Posts Tagged ‘SingingTechnique’
Singing (Singers) – Asking the Impossible of Your Body (Musicians)(Pain)(Strain)(Injuries)(Posture)(Alexander Technique)(Albuquerque)
This ebook, An Alexander Technique Approach to Singing (Singers’) Technique, is published on this website in a PDF format. It is very detailed and practical, and it will give you the physical tools you need to take the limits off of your ability to create the accurate singing technique you want without sacrificing your body.
This ebook is also for sale on all AMAZON websites in a KINDLE format.
Located in Albuquerque, New Mexico, U.S.A. (MOVEMENT THERAPY)
The goal of the Alexander Technique is to help the singer create the most effortless and balanced singing technique and posture possible, so that the singer doesn’t have to struggle to sing. This isn’t always easy, because many singers bring misconceptions of what they are doing physically when they sing. In other words, the singer thinks they are doing one thing, when they are doing another thing.
What does this mean? Singing, as with most musical instruments, has a history of the rules of singing that has gotten passed from teacher to student etc., over generations of teachers and students. What is taught isn’t always an accurate representation of what is physically happening in singing.
Here are a few of my corrected misconceptions of movement in the body. You can’t lock the knees, you lock the thigh muscles to lock the knees. When you rotate the forearm, turning the hands over up and down, it is the biceps that rotate the forearms. When you move your hand side to side in relationship to the forearm, it is from long muscles tied to the elbows.
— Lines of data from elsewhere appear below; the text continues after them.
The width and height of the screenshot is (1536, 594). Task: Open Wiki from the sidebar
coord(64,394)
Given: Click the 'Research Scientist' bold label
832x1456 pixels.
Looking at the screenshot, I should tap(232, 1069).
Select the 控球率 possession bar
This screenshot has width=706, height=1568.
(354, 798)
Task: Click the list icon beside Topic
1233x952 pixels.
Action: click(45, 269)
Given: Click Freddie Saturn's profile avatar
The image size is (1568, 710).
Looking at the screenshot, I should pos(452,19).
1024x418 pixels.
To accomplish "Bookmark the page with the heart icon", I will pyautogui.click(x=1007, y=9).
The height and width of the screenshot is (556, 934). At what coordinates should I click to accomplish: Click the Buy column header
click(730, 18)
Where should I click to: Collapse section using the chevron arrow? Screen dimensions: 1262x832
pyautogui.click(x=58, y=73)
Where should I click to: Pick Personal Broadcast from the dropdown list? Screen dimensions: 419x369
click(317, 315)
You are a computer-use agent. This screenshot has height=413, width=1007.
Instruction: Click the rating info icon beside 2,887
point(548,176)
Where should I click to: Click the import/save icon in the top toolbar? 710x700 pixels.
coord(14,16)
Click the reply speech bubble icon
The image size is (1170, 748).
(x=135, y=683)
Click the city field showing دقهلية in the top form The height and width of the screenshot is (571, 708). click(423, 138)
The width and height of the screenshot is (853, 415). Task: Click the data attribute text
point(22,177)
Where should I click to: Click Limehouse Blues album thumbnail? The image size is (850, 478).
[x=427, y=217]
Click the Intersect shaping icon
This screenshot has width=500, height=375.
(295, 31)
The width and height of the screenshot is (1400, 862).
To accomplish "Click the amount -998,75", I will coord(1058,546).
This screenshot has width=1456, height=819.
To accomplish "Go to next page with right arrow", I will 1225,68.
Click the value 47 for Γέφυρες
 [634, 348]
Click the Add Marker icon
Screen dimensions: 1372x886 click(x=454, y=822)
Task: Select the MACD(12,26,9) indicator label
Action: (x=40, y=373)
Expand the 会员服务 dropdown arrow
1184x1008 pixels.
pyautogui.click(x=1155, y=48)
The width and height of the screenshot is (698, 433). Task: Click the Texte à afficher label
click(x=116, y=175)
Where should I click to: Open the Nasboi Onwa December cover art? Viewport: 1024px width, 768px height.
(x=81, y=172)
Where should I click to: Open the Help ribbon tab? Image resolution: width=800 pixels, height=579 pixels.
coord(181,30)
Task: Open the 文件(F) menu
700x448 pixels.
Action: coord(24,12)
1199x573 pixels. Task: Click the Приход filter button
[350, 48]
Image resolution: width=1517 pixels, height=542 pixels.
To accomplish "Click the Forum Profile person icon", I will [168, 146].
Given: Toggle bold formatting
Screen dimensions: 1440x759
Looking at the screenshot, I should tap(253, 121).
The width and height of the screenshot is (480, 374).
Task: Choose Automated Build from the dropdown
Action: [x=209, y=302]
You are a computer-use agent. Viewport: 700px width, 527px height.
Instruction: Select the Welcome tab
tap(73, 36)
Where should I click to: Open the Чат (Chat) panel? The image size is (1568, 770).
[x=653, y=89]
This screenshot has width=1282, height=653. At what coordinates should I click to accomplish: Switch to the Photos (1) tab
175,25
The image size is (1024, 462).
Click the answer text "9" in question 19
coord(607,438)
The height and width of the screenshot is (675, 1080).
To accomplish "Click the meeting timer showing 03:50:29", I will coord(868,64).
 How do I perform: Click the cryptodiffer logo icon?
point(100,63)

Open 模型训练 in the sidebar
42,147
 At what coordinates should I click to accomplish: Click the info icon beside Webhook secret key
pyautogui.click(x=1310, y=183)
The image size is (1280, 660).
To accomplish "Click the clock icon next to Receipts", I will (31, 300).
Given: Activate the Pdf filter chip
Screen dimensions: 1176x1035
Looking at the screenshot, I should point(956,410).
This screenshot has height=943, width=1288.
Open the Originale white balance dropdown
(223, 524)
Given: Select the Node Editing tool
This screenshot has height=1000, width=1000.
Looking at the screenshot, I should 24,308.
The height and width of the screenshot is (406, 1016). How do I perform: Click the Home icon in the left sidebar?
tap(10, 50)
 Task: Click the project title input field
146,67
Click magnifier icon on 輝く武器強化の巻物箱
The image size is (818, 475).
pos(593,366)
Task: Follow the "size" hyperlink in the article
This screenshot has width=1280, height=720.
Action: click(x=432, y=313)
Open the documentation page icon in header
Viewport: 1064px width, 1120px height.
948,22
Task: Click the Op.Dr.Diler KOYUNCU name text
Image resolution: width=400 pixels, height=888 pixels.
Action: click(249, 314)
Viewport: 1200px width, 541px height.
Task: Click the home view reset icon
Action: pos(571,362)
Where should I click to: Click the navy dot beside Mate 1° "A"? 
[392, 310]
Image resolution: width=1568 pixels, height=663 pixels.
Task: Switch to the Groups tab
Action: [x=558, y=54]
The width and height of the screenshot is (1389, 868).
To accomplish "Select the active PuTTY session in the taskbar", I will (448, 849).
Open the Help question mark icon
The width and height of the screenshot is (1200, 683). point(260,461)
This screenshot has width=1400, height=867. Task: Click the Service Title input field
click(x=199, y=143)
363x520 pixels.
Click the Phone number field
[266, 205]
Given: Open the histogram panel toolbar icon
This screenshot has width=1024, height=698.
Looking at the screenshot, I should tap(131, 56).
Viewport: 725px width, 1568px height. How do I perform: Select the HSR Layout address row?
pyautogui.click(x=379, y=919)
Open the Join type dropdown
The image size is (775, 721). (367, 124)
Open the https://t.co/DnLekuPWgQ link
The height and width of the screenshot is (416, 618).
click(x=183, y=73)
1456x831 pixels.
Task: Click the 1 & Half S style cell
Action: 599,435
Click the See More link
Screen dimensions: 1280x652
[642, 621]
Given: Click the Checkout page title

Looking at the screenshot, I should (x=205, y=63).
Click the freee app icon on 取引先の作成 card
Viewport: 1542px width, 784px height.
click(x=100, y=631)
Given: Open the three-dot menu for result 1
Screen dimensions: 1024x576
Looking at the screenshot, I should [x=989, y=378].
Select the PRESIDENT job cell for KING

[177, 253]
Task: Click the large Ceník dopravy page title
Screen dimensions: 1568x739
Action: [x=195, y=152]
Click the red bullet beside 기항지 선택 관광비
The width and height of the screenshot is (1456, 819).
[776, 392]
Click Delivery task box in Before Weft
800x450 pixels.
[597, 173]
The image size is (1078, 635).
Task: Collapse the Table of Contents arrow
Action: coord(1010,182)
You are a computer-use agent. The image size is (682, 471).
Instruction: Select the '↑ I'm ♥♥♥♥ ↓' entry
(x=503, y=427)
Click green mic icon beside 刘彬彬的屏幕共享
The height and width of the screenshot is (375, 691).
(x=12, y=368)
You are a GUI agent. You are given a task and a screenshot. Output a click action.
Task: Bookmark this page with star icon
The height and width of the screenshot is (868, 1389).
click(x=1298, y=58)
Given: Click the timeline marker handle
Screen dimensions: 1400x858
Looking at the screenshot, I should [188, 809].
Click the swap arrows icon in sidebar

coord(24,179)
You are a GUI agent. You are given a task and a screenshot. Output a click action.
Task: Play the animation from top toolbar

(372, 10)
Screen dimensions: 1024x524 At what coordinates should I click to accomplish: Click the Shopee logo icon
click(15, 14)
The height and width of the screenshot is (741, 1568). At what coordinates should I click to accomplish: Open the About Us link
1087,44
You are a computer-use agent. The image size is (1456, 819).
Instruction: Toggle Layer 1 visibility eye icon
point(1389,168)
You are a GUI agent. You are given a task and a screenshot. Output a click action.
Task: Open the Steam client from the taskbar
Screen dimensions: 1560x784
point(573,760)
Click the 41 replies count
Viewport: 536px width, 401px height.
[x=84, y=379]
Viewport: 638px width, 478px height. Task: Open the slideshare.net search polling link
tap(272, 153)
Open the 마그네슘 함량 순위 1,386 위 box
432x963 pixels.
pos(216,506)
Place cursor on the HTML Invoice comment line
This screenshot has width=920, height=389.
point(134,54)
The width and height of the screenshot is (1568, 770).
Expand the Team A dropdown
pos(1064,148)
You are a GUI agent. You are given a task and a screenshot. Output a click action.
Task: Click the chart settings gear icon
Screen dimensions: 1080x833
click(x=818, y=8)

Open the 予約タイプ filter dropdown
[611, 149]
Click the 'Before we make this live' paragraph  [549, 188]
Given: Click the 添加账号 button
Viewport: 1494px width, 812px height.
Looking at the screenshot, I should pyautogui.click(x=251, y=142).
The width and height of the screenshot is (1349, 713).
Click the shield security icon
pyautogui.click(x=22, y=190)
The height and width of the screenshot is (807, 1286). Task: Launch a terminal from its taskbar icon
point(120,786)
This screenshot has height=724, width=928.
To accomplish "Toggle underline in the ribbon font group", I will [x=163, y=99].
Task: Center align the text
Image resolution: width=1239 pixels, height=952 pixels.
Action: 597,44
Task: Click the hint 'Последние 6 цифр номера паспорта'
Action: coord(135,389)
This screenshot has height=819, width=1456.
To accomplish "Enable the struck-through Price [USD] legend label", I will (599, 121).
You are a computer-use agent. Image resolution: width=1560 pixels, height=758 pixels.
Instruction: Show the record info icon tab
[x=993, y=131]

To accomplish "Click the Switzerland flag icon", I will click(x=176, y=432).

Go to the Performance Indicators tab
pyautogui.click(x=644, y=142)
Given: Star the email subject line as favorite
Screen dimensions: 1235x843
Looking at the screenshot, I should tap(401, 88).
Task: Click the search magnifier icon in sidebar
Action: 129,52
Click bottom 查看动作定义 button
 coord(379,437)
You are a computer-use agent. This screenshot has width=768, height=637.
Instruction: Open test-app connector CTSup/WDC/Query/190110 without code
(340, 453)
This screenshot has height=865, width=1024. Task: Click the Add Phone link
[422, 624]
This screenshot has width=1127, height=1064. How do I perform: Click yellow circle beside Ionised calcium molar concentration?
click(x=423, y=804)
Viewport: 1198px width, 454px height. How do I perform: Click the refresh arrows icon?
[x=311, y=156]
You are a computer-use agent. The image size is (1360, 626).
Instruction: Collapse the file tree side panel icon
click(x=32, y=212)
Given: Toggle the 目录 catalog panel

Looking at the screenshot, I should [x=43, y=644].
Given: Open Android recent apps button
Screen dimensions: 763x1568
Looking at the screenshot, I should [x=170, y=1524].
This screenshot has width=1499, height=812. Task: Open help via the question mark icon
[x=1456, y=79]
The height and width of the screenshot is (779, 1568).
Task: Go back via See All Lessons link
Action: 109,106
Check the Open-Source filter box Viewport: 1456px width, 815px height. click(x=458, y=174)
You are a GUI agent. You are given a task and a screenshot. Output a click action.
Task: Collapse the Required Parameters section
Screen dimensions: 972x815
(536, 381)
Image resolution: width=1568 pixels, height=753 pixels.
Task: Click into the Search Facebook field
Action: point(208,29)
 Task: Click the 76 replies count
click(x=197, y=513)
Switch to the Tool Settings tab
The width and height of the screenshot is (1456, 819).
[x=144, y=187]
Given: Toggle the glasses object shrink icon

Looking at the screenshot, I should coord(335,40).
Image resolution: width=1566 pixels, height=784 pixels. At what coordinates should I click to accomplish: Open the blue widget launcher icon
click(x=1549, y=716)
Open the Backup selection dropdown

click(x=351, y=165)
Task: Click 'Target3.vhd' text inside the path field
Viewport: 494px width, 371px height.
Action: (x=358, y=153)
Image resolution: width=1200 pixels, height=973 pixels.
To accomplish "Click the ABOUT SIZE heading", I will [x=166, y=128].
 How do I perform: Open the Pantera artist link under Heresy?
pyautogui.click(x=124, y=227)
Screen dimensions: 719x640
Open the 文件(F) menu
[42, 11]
When you move your fingers, it is from the forearms – the flexors and the extensors. When you support bent forearms, it is the brachialis, not the biceps for the most part.
Here are two misconceptions that are critical for the singer to change, to make singing more effortless. When the singer is aware that he or she does not have to hold any tension in the shoulders, they can sing with much more freedom. There is no muscle in the shoulders that assists in singing. In other words, when you have a misconception of how the body does something, then that belief causes the body to move with tension, because of the conflict between the believed lie and what is really happening.
A second misconception is that the diaphragm expands when it descends to draw air into the torso. It doesn’t. The diaphragm contracts and moves downward to draw air into the lungs, as the external torso musculature gently supports the ribcage open in classical singing.
Returning back to the first paragraph of this article, if you believe the body does one thing, and it actually does another, then the conflict between your misconceptions and what really happens will contribute to pain, strain, and injury. So, when a singing teacher tells a student something that is not true about how the body works, then it seems to really cause physical problems. Because the student is stacking statements from authority to back up misconceptions of what he or she is doing as they sing. This can really lead to strain and injury. It may take years, but many singers get in trouble eventually over a career of teaching and/or performing.
It is an extraordinary feeling when you are made aware of what you are really doing on an instrument. Every time I was given accurate information from an Alexander Technique teacher on what balanced posture and accurate movement in my guitar technique were, my classical guitar playing always improved dramatically.
It was truly as if I took off blinders, and could clearly see and experience how easy and free playing the guitar could be.